Niemand, auch ein Kind nicht, hat es gern mit jemandem zu tun, der einem belehrend, missionarisch oder erzieherisch daherkommt. Und das ist auch gar nicht nötig. Man kann als Vater oder Mutter den Kindern ohne erzieherischen Anspruch sagen, was zu sagen ist. Kinder orientieren sich an solchen authentischen Botschaften, setzen sich damit auseinander und wachsen daran. Erziehung wirkt viel zu aufgesetzt und wird von den Kindern nicht wirklich ernst genommen. Man läuft dann gegen eine Wand stiller oder lauter Ablehnung. Mit dem Modell „Unterstützen statt erziehen“ vermeidet man dieses ungute Theater und bringt Leichtigkeit ins Spiel. Man kann hier eine neuartige Verantwortung den Kindern gegenüber übernehmen und einfach viel Erfolg haben.
Können Sie Beispiele für Situationen nennen, in denen Eltern ihren Kindern besser auf gleicher Augenhöhe begegnen?
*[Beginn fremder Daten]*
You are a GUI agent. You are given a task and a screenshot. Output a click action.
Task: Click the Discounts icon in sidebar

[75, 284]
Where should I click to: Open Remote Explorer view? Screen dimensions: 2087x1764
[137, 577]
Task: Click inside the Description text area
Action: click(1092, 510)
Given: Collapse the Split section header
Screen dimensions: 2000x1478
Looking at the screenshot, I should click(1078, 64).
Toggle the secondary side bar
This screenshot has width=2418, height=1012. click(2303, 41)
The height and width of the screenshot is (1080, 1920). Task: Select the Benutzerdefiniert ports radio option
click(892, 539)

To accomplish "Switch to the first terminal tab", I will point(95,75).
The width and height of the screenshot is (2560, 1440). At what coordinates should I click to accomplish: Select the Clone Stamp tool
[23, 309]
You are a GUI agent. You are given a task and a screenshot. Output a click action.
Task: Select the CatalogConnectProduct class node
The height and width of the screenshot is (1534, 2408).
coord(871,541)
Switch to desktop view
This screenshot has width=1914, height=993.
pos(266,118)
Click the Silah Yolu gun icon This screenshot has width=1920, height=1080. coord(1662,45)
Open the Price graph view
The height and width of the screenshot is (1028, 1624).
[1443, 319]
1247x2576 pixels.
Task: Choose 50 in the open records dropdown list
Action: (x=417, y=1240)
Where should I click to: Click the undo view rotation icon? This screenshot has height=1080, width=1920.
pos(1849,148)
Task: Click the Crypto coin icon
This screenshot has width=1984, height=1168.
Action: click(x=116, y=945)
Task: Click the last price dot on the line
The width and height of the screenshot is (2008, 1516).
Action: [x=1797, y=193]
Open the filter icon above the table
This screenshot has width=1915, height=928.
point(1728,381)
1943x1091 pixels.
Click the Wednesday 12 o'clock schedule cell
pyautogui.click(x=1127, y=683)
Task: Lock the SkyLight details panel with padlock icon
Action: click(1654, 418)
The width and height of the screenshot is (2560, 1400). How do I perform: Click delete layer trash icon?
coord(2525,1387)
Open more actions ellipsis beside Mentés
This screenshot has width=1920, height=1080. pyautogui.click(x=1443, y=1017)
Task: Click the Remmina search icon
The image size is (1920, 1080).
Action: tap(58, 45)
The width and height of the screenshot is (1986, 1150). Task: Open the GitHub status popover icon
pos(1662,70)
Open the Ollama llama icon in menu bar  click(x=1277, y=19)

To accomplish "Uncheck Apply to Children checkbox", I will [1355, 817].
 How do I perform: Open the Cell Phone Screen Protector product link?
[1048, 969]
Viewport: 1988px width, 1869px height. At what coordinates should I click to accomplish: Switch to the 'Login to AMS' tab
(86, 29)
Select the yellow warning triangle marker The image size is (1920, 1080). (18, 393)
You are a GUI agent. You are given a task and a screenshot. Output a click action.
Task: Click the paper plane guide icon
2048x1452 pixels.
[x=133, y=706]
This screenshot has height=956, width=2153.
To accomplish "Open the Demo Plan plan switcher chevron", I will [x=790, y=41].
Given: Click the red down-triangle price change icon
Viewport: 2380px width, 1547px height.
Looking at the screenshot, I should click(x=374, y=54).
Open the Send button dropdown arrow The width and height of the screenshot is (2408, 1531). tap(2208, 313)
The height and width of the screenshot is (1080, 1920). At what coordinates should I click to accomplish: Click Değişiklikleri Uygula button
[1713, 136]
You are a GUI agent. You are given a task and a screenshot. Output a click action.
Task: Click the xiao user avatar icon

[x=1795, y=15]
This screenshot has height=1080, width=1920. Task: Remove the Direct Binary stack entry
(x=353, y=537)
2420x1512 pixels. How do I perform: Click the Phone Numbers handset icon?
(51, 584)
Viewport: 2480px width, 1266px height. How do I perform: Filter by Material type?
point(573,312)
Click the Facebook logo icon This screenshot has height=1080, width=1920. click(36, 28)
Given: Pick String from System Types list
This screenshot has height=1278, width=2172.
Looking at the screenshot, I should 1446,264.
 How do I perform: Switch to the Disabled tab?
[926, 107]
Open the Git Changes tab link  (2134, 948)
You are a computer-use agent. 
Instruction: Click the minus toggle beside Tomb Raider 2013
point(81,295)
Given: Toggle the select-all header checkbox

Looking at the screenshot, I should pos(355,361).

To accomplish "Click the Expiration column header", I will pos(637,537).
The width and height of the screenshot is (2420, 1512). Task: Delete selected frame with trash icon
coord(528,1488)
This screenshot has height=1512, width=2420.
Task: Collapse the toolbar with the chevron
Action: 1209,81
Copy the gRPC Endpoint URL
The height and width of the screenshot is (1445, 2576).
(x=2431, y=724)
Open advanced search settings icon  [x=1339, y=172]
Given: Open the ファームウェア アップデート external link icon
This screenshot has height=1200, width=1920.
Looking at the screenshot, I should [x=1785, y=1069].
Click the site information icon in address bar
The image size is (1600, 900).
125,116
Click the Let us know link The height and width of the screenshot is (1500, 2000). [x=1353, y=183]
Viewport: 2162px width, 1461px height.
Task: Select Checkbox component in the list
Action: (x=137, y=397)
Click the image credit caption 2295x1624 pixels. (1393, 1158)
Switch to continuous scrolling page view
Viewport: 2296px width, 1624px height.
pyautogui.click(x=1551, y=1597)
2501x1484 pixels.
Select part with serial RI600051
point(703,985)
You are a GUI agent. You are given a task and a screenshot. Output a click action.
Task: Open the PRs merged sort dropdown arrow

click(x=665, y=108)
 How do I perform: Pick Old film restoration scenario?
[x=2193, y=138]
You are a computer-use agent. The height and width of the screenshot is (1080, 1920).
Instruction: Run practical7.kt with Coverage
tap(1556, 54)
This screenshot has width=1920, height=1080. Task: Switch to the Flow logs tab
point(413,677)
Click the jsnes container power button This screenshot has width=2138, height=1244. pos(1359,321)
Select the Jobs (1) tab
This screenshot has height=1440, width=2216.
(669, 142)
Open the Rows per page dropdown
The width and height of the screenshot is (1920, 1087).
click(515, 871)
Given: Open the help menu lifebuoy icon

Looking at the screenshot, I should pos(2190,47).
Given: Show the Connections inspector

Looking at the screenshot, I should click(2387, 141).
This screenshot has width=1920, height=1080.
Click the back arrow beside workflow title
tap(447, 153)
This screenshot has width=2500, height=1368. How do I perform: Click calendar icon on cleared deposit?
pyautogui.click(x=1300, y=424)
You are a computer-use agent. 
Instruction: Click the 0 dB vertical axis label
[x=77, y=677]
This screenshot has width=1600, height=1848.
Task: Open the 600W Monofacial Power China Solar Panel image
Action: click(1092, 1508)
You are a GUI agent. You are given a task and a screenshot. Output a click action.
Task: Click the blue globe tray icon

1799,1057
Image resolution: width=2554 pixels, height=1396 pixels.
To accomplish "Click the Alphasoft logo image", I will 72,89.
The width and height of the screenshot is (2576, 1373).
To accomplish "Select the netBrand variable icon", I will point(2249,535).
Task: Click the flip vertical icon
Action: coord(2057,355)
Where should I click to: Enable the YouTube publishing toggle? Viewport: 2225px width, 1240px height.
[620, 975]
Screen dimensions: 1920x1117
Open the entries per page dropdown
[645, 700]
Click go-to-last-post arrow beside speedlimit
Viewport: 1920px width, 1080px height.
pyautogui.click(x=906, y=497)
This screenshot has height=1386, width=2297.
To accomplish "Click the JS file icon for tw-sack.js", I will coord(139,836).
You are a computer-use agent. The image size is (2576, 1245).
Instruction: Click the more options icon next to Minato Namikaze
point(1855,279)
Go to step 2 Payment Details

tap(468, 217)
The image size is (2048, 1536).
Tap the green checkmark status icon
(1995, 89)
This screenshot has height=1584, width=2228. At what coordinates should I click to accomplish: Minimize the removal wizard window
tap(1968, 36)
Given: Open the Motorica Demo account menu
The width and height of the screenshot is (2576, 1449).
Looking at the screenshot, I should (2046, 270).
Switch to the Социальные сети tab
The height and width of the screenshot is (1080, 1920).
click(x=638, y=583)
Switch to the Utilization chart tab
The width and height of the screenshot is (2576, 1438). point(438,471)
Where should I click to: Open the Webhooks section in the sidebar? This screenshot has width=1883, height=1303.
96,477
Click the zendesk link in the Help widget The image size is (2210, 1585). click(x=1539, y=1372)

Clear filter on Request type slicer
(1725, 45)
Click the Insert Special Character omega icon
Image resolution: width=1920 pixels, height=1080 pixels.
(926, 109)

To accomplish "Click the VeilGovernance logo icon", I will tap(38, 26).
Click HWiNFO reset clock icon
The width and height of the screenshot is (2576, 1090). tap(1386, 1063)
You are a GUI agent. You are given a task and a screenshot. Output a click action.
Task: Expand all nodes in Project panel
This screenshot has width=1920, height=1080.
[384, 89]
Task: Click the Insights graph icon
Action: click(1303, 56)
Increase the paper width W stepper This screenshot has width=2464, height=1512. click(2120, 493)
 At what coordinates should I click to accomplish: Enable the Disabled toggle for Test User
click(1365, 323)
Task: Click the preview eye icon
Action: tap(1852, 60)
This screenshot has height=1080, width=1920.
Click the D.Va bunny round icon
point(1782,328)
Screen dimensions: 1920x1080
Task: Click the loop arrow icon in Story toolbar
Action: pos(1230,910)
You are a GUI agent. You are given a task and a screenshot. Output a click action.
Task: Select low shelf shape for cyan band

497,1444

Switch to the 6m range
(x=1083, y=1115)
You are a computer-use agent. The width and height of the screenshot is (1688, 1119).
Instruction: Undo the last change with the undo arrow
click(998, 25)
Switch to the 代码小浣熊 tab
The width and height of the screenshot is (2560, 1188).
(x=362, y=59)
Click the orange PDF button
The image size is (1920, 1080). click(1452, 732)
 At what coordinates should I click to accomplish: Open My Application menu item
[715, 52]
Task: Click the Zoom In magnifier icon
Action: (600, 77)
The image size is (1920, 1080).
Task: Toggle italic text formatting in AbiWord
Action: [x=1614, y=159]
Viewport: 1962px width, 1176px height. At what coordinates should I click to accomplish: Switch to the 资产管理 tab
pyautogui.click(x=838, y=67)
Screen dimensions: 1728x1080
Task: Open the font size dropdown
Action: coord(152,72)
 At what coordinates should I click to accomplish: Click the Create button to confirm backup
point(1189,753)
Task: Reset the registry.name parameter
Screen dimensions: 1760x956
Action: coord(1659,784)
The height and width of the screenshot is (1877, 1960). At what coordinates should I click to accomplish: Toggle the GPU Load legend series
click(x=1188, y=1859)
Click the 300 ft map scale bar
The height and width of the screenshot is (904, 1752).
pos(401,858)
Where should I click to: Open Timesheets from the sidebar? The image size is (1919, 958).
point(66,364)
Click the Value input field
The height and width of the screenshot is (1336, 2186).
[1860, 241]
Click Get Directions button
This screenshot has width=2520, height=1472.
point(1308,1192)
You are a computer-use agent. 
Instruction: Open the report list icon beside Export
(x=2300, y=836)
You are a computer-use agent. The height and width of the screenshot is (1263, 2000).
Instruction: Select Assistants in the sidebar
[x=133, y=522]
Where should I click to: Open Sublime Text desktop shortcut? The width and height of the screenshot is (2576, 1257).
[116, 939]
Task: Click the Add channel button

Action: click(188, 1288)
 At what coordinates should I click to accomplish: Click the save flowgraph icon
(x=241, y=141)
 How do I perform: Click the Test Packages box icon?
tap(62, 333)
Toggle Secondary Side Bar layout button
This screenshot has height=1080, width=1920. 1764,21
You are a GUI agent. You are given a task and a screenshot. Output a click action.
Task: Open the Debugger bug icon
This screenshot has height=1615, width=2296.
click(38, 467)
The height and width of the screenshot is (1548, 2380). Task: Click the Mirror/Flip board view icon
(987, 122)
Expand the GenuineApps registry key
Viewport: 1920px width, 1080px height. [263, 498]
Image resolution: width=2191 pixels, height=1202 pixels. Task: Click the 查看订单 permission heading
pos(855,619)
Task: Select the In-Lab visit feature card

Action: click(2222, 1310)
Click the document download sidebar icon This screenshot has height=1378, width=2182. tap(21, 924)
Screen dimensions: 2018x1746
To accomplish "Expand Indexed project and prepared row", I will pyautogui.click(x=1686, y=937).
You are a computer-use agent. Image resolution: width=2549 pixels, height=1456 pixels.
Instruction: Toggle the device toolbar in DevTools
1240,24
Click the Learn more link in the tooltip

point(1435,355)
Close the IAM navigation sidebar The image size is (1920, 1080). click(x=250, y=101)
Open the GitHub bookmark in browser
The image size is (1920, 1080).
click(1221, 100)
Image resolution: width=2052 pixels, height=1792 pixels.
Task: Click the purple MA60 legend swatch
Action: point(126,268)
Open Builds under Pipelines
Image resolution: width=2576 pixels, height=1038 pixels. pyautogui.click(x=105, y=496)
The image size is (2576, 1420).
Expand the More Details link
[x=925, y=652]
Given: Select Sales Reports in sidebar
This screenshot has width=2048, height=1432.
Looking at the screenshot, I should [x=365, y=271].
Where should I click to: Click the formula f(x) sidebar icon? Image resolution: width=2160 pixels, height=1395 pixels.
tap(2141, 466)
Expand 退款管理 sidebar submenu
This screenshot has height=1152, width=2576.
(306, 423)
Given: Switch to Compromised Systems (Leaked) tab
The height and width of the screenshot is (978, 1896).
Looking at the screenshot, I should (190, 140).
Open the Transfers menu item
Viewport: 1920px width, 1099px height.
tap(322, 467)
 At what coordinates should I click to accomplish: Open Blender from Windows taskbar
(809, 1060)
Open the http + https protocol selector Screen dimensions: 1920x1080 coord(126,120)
Dass man sich bei aller Überlegenheit nicht über den anderen emporschwingt, ist immer möglich. Das gilt für den Arzt oder Werkstattmeister ebenso wie für Eltern. Patienten, Kunden oder Kinder reagieren auf diese Gleichwertigkeit trotz Überlegenheit positiv, sie fühlen sich geachtet und können dann auch Ratschlägen leicht folgen. Die Oben-Unten-Ausstrahlung, wie sie in der traditionellen Erziehung in bester Absicht gang und gäbe ist, kann man ablegen. Das ist kein Verlust an Autorität, sondern eine neuartige Autorität, die in der Würde aller Beteiligten gründet. Und gilt für alle Situationen des Alltags mit Kindern.
Wo liegen die Grenzen dieser Methode und besteht nicht die Gefahr, daß die Kinder sie zu ihren Gunsten ausnutzen?
Es geht nicht um antiautoritäres Zurückweichen. Vater und Mutter stehen zu ihren Werten und Grenzen und setzen sie durch, ohne Zimperlichkeiten. Ein Nein ist ein Nein. Man muß den Kindern dabei aber nicht mit oder ohne Worten vermitteln, dass man dann der bessere Mensch ist. „Sieh ein, ich habe recht!“ bedeutet einen seelischen Übergriff auf das Kind. „Hier stehe ich, ich kann nicht anders!“ ist kraftvoll und ohne eine solche Verletzung. „Unterstützen statt erziehen“ geht in jeder Lebenslage, niemand läßt sich dabei ausnutzen.
Warum denken Sie, dass sich die Liebe zu seinem Kind nur wirklich entfalten kann, wenn man sich selbst so liebt, wie man ist?
Wir haben damals als Kinder gelernt, daß wir erst zu richtigen Menschen erzogen werden müßten. Davon, daß wir uns selbst akzeptieren und lieben dürften, war nicht die Rede. Das war schlimm genug. Muss aber nicht das letzte Wort sein. Jeder kann, darf und sollte sich lieben, wie immer er ist und was immer er tut oder denkt! Das ist eine Grundentscheidung für das eigene Leben, und ich persönlich bin davon überzeugt, Liebe und Ebenbild Gottes zu sein. Diesen Glauben an sich selbst und seine Konstruktivität kann sich jeder zurückholen. Und dann sieht man kraftvoll, erfüllt und dankbar auf die Kinder, die einem anvertraut sind. Sie sind Teil der unendlichen Liebe wie wir selbst.